Machine Learning Case Study: Credit Card Fraud Detection

In this article, I demonstrate how to execute a machine learning problem, end to end.

Puja P. Pathak
CodeX
7 min readFeb 12, 2022

--

Photo credits — Stephen Phillips on Unsplash

It would not be wrong to say that payment cards like credit/debit cards have become a lifeline for almost all of us. Credit cards are an attractive spending option because, you spend the money, but have to technically pay later for it. With the Buy Now Pay Later phenomenon gaining traction, the number of customers adopting this method of spending is increasing day by day.

Plus, these spending options come with attractive cash backs and credit points, which you can further use to convert to cash or buy stuff. Moreover, nowadays, the competition in this segment has become intense, with new FinTech players introducing many agile and hassle-free spending options.

But with the ease of spending comes responsibility and a whole lot of scenarios where your payment cards become susceptible to frauds. When money on a payment card is stolen by unfair means or dishonest means it is called as a fraud. Various ways of committing this fraud are Skimming machines, tampering genuine cards, creation of counterfeit cards, stealing the cards, marketing fraud, etc.

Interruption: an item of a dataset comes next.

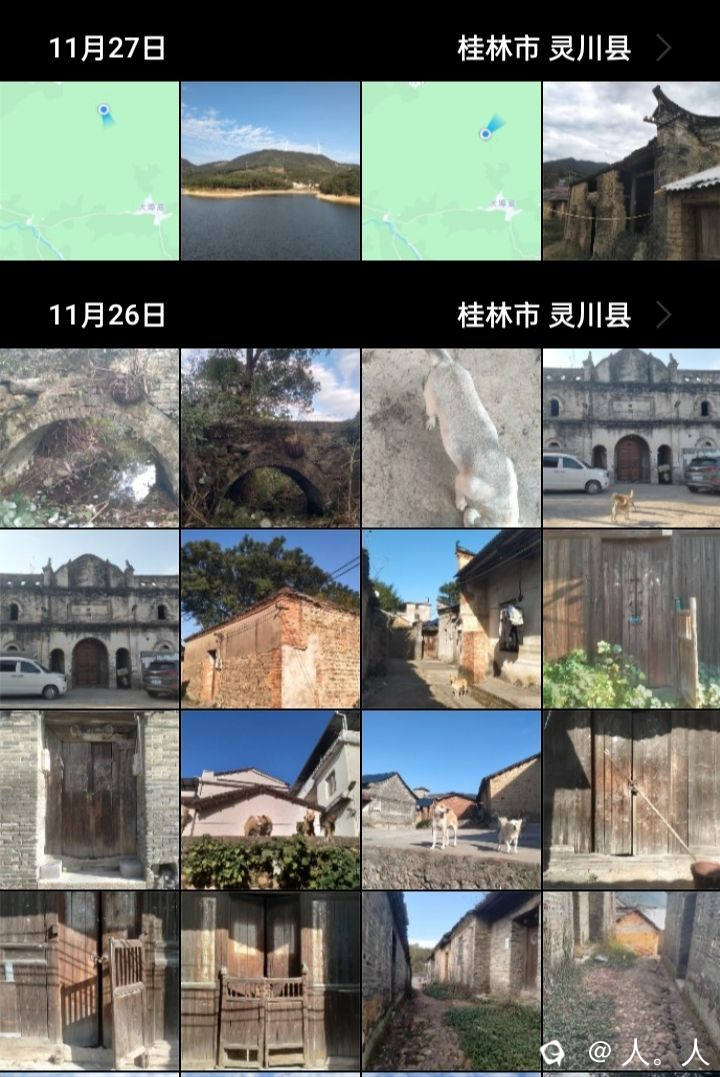The width and height of the screenshot is (720, 1077).
Task: Open the November 26 Lingchuan location chevron
Action: pyautogui.click(x=663, y=316)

With the help of machine learning models, fraud triggers can be identified and trackers can be built. These trackers, can track such frauds and help mitigate them, real time.

This is an interesting Machine Learning Case Study where I will demonstrate how a real world problem like Credit Card fraud can be detected and what are the triggers for it. By identifying such triggers banks and financial institutions can put checks at proper places which may help them reduce the number of fraud occurrences.

So let’s dive straight into the data set. This dataset was taken from Kaggle. All the details and code are present in my GitHub profile on the link given at the end of this article.

We need to develop a machine learning model to detect fraudulent transactions based on the historical transactional data of customers with a pool of merchants.

Flow of Analysis

1. Import the required libraries
2. Read and understand the data
3. Data clean-up and preparation
4. Exploratory Data Analysis
5. Model building
6. Hyperparameters Tuning

  1. Import the required libraries

2. Read and understand the data

The data is provided as train and test sets separately.

Same columns are present in both train and test sets

Our target variable is is_fraud.

3. Data Cleaning and Preparation

On analysing the train and test sets, it was found that both the data sets are imbalanced. So I need to concatenate both the data sets to make a master data set. I call this data set as ‘data’.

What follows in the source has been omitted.